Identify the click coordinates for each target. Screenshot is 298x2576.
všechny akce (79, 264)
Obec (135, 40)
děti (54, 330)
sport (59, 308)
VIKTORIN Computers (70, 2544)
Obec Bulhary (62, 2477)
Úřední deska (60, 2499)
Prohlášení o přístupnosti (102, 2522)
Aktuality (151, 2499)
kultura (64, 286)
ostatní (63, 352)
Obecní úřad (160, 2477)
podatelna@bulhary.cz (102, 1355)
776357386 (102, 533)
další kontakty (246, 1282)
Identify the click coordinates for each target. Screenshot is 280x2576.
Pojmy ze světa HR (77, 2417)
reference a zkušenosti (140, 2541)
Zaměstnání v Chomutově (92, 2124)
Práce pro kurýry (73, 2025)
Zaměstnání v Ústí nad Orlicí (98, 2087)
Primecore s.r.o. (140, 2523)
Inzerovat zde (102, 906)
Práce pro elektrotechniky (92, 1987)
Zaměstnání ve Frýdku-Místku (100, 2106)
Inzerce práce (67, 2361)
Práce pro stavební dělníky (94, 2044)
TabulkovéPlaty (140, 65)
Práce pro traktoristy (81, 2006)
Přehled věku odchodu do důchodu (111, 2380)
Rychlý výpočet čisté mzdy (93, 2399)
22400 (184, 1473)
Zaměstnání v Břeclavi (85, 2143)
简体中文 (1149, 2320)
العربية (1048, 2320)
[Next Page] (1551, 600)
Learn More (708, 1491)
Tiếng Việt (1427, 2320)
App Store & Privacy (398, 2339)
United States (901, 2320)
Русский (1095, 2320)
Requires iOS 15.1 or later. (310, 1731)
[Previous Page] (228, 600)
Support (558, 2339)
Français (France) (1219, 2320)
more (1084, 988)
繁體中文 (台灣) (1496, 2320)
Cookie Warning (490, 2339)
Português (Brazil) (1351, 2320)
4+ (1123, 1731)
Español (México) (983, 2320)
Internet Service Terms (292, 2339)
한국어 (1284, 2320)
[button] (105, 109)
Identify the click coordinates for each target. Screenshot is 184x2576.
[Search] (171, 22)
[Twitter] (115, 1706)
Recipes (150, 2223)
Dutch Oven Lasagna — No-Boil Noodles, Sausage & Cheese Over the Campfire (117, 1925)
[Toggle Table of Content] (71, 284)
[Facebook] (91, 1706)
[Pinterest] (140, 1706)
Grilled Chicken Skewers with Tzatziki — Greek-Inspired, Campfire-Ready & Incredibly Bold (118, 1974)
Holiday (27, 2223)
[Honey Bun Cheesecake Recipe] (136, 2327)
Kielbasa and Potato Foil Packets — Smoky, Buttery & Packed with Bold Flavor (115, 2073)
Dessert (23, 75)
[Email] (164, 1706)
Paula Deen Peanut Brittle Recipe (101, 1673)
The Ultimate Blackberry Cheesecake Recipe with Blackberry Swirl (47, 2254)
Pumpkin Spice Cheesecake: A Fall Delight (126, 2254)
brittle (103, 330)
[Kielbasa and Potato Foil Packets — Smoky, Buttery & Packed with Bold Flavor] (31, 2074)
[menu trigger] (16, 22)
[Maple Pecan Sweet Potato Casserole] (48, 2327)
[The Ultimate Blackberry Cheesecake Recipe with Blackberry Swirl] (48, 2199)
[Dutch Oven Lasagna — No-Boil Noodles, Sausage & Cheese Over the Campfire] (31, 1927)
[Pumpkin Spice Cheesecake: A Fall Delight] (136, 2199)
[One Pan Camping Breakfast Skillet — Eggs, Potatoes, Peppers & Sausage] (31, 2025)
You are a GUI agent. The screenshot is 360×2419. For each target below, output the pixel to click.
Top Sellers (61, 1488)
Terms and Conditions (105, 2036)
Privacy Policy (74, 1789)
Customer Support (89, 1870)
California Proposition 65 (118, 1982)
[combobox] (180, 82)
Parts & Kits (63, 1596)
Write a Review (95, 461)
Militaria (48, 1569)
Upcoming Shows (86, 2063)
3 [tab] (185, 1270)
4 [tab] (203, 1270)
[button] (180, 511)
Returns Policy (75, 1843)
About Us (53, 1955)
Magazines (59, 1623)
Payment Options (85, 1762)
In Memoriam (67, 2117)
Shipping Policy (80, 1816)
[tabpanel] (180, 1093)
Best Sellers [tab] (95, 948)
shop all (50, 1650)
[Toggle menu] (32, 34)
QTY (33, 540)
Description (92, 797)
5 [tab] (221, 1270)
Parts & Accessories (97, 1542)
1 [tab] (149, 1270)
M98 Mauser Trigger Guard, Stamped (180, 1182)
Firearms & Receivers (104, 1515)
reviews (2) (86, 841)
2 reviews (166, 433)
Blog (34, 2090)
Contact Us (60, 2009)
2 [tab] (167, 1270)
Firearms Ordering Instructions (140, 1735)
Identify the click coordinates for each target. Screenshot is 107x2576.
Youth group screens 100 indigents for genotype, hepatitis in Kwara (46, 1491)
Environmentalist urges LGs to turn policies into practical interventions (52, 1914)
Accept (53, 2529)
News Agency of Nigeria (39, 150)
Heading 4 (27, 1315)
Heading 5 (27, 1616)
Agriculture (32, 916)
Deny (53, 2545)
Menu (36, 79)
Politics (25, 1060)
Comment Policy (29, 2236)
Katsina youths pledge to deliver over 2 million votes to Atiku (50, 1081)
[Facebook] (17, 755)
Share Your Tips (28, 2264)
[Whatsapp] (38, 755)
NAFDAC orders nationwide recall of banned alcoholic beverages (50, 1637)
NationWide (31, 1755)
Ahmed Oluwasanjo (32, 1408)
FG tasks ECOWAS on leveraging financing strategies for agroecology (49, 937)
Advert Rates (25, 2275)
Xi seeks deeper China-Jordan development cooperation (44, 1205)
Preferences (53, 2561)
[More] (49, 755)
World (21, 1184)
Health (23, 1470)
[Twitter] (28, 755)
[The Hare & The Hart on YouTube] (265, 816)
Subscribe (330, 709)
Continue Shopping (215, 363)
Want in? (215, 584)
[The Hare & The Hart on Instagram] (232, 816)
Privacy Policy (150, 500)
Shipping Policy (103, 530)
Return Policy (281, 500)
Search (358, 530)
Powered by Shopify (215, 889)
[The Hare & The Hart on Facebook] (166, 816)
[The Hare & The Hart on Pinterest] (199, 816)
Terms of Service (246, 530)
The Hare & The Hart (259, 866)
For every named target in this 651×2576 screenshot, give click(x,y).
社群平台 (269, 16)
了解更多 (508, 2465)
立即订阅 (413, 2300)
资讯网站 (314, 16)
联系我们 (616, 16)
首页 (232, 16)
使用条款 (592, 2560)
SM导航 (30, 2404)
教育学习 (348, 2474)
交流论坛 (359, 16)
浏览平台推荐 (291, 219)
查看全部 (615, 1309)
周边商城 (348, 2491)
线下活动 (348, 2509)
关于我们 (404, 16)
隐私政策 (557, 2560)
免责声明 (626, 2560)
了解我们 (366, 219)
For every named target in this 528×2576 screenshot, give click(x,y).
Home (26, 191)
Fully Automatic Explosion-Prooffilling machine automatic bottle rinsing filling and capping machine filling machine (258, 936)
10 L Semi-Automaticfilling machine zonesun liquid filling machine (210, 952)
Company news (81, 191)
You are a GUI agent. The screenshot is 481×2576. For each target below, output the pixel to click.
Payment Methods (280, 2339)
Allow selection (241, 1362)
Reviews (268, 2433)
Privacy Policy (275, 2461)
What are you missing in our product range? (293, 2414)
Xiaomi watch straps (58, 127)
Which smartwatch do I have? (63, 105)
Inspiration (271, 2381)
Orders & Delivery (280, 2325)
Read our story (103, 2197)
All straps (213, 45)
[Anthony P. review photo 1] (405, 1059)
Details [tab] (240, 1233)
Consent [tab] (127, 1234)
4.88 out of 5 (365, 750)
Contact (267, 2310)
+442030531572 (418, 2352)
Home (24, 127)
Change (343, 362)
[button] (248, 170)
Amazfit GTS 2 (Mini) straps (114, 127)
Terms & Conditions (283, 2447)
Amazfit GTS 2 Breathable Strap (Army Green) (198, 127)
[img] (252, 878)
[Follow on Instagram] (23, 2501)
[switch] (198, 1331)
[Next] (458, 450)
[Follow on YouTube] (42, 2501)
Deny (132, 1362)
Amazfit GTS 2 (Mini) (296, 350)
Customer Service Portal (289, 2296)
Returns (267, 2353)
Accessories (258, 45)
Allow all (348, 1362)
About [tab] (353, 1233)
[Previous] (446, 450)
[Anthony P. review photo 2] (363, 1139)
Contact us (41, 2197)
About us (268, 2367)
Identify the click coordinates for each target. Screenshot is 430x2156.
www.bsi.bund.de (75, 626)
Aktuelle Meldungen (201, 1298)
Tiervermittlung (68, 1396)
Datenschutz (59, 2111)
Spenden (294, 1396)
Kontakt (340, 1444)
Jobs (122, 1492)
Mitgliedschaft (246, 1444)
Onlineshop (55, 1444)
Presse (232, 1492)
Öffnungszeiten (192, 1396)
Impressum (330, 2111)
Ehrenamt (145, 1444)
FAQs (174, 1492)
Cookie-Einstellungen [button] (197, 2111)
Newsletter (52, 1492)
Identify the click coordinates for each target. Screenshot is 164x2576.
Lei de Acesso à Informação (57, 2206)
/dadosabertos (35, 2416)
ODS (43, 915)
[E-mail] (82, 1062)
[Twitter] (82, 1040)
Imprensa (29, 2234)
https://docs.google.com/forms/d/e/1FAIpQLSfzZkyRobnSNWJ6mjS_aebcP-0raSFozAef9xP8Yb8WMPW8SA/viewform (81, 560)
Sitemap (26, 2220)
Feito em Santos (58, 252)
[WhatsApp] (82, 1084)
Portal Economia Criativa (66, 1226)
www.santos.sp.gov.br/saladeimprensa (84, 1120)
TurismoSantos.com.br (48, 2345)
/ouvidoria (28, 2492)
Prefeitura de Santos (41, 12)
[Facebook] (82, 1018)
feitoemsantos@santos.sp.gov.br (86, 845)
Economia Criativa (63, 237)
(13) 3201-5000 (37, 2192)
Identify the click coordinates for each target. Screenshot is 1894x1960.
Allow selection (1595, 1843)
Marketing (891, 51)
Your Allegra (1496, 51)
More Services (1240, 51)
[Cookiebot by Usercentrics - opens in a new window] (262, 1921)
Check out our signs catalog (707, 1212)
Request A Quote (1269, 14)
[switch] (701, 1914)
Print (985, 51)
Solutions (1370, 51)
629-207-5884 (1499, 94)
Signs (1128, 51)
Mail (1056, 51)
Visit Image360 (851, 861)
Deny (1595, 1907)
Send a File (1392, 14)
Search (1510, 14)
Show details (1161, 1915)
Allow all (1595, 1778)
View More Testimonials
□ □ □ □ □
● Your assignment
From the records above, print exactly the lines that run from the line with "Privacy Policy (150, 500)" to the line with "Privacy Policy (275, 2461)", inclusive.

● Expected answer
Privacy Policy (150, 500)
Shipping Policy (103, 530)
Return Policy (281, 500)
Search (358, 530)
Powered by Shopify (215, 889)
[The Hare & The Hart on Facebook] (166, 816)
[The Hare & The Hart on Pinterest] (199, 816)
Terms of Service (246, 530)
The Hare & The Hart (259, 866)
For every named target in this 651×2576 screenshot, give click(x,y).
社群平台 (269, 16)
了解更多 (508, 2465)
立即订阅 (413, 2300)
资讯网站 (314, 16)
联系我们 (616, 16)
首页 (232, 16)
使用条款 (592, 2560)
SM导航 (30, 2404)
教育学习 (348, 2474)
交流论坛 (359, 16)
浏览平台推荐 (291, 219)
查看全部 (615, 1309)
周边商城 (348, 2491)
线下活动 (348, 2509)
关于我们 (404, 16)
隐私政策 (557, 2560)
免责声明 (626, 2560)
了解我们 (366, 219)
For every named target in this 528×2576 screenshot, give click(x,y).
Home (26, 191)
Fully Automatic Explosion-Prooffilling machine automatic bottle rinsing filling and capping machine filling machine (258, 936)
10 L Semi-Automaticfilling machine zonesun liquid filling machine (210, 952)
Company news (81, 191)
You are a GUI agent. The screenshot is 481×2576. For each target below, output the pixel to click.
Payment Methods (280, 2339)
Allow selection (241, 1362)
Reviews (268, 2433)
Privacy Policy (275, 2461)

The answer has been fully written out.